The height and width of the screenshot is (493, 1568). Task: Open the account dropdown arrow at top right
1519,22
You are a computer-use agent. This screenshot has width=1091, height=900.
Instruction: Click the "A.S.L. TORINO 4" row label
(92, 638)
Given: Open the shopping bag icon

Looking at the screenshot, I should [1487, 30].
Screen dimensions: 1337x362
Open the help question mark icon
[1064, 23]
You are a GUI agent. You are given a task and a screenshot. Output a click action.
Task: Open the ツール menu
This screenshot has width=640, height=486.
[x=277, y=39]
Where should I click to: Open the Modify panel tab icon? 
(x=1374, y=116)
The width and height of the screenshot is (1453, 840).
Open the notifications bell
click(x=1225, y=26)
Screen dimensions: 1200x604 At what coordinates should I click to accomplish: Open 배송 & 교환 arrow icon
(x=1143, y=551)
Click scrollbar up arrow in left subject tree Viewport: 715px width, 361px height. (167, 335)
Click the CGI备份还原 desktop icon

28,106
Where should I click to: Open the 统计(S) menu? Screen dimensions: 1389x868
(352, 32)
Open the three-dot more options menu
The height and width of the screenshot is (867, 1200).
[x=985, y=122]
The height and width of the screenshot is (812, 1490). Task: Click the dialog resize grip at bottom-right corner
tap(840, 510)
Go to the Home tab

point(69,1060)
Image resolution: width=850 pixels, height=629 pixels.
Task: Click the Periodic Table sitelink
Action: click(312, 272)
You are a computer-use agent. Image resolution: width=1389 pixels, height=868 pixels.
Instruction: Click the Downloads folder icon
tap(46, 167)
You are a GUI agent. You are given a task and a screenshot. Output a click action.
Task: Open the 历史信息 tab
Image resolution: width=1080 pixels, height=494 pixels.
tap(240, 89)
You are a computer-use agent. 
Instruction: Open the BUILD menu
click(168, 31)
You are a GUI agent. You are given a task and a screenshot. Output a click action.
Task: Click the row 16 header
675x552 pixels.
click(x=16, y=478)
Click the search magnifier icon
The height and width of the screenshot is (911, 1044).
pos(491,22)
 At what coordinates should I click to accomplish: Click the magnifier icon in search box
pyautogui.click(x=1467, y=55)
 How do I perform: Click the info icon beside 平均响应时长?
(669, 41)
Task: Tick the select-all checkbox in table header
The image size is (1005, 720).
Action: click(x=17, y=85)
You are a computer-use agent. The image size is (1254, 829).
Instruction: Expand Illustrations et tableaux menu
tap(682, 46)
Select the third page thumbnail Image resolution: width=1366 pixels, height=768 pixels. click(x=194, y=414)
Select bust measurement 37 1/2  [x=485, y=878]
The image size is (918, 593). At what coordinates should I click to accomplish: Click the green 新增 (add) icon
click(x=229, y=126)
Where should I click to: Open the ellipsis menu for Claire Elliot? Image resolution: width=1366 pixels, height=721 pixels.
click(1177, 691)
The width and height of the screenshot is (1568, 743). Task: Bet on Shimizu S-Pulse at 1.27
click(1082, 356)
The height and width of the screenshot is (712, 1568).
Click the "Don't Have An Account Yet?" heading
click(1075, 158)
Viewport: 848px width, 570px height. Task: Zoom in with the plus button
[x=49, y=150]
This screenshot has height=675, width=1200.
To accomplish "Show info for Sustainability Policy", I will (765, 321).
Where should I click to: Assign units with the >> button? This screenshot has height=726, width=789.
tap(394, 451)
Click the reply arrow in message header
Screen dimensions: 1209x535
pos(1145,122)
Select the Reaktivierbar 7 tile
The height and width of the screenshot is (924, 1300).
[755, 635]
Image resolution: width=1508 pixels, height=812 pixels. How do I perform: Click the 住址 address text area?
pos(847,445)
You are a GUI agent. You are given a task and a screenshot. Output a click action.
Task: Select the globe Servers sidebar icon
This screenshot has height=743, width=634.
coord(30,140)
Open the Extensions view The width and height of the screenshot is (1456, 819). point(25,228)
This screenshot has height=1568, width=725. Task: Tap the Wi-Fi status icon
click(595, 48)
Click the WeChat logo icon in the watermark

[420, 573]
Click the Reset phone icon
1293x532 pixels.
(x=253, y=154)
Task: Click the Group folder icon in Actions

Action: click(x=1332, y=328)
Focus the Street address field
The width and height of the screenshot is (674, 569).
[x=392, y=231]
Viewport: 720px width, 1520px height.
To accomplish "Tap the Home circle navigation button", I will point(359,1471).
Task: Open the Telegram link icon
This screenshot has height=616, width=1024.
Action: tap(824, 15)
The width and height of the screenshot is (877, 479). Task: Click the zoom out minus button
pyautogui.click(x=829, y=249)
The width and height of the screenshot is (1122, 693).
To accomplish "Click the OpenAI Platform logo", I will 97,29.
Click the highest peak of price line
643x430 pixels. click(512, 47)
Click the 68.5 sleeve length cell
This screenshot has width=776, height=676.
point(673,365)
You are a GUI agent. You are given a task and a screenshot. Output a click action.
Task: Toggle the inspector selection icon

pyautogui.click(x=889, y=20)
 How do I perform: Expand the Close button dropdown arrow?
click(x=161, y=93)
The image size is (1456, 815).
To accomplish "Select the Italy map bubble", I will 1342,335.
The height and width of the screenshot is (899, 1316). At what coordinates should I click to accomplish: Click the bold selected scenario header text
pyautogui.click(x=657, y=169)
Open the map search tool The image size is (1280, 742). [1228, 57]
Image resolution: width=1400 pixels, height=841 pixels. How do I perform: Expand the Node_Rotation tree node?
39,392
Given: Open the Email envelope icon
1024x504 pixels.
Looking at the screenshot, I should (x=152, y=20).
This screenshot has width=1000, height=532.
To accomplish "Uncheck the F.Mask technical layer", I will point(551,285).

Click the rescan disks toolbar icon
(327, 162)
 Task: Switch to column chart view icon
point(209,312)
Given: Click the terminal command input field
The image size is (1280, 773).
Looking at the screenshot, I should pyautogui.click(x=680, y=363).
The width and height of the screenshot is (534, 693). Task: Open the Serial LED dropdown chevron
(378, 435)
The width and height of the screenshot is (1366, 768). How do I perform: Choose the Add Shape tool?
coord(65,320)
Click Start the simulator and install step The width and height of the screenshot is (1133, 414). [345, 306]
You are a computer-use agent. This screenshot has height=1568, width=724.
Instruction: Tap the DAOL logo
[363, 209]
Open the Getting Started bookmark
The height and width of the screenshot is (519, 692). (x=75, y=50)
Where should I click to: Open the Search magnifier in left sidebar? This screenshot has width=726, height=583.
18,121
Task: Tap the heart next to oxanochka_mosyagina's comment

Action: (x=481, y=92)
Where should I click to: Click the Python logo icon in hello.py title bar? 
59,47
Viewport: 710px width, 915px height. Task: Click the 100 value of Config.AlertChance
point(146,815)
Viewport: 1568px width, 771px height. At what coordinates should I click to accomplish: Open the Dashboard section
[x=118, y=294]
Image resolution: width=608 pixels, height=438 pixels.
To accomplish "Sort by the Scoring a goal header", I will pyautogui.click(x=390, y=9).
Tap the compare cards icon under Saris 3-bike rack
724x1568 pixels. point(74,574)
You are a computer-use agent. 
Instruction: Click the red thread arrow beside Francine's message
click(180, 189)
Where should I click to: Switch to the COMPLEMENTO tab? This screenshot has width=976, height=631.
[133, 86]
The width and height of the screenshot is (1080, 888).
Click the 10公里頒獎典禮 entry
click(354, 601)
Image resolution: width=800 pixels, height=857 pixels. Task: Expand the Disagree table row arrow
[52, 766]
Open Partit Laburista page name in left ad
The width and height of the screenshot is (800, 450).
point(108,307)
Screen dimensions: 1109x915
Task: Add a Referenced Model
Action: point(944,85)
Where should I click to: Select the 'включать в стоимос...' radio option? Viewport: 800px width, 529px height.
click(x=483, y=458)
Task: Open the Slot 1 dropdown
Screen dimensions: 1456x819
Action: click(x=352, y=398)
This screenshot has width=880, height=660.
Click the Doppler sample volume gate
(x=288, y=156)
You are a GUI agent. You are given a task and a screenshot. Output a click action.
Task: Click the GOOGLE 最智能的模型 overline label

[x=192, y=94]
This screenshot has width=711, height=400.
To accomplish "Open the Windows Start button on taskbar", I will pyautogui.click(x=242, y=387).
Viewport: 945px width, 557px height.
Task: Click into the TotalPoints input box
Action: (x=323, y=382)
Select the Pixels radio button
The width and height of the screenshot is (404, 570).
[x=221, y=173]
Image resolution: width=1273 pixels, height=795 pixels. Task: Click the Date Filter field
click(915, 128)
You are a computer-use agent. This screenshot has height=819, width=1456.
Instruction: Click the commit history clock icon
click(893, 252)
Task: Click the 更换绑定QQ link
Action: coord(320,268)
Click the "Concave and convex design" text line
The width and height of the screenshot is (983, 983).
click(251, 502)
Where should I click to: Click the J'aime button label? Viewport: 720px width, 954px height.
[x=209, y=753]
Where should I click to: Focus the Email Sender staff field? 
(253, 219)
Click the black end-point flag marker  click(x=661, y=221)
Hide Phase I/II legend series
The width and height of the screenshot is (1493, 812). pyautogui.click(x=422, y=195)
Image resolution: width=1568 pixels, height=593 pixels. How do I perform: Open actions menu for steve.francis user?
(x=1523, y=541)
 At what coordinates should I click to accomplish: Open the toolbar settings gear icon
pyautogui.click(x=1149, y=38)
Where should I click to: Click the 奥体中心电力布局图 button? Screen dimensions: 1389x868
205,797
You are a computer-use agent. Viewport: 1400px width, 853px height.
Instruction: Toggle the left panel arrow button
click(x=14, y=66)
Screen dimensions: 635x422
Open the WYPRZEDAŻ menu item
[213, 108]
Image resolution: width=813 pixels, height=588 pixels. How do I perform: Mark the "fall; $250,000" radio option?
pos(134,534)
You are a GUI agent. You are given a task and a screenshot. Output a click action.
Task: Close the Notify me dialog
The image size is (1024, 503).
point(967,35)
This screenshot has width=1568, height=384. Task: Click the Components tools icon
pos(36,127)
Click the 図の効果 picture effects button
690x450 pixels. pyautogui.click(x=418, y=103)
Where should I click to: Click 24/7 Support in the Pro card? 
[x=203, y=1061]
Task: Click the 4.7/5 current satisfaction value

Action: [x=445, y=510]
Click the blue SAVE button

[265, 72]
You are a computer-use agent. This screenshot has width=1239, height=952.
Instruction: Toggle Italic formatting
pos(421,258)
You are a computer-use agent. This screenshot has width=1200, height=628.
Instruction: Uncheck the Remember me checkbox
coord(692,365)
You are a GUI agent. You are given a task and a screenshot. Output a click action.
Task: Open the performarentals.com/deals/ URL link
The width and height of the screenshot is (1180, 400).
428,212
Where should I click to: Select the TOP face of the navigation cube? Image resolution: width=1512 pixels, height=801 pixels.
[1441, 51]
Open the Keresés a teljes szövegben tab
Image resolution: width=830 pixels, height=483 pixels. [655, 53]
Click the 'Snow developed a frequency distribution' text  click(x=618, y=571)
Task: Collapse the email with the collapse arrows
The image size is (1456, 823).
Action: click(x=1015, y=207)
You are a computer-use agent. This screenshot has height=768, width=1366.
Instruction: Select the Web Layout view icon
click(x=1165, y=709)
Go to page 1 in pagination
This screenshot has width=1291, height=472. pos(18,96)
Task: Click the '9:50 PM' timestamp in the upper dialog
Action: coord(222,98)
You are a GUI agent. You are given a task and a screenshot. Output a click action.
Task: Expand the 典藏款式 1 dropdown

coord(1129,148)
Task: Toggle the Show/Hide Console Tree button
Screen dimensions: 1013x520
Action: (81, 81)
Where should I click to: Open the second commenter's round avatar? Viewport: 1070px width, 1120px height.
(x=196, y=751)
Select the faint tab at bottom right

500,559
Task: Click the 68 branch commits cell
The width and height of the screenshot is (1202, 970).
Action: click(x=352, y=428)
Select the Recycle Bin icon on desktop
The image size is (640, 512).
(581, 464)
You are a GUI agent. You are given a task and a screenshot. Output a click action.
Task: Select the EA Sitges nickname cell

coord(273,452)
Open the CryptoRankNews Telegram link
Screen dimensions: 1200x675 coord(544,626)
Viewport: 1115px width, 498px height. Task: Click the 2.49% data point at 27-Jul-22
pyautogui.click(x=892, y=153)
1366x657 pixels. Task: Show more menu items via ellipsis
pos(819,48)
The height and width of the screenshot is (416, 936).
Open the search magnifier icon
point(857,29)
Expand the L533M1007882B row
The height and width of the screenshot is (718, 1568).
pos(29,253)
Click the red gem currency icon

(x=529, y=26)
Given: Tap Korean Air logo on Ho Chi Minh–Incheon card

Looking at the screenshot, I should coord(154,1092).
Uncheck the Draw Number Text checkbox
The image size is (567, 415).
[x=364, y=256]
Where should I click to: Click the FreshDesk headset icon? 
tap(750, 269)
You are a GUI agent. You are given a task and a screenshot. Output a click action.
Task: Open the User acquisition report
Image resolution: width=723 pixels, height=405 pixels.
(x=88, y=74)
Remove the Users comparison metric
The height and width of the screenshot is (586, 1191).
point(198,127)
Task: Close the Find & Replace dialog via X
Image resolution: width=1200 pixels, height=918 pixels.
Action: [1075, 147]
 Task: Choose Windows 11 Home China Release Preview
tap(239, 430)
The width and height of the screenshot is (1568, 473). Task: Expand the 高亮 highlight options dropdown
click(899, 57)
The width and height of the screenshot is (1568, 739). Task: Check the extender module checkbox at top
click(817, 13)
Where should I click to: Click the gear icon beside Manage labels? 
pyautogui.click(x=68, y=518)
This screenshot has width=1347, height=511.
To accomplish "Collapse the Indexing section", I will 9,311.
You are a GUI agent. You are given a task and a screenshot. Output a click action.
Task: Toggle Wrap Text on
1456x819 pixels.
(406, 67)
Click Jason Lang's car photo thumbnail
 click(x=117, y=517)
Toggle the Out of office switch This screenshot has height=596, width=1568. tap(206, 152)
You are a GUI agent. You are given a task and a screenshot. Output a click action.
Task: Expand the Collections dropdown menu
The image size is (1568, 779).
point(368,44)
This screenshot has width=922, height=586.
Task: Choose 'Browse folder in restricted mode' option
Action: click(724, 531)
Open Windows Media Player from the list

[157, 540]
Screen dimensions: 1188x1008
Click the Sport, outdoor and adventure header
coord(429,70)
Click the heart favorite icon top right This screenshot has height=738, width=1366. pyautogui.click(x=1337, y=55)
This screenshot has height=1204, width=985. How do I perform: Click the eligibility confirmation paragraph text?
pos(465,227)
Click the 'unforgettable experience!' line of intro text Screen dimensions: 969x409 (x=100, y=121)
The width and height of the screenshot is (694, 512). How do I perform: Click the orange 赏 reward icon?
________________________________________
## Brief
Please give the lines from the one containing "The width and height of the screenshot is (1568, 473)." through the one containing "click(x=117, y=517)" as a numbered list, leaving out any blank lines.

## Response
1. The width and height of the screenshot is (1568, 473). Task: Expand the 高亮 highlight options dropdown
2. click(899, 57)
3. The width and height of the screenshot is (1568, 739). Task: Check the extender module checkbox at top
4. click(817, 13)
5. Where should I click to: Click the gear icon beside Manage labels? 
6. pyautogui.click(x=68, y=518)
7. This screenshot has width=1347, height=511.
8. To accomplish "Collapse the Indexing section", I will 9,311.
9. You are a GUI agent. You are given a task and a screenshot. Output a click action.
10. Task: Toggle Wrap Text on
11. 1456x819 pixels.
12. (406, 67)
13. Click Jason Lang's car photo thumbnail
14.  click(x=117, y=517)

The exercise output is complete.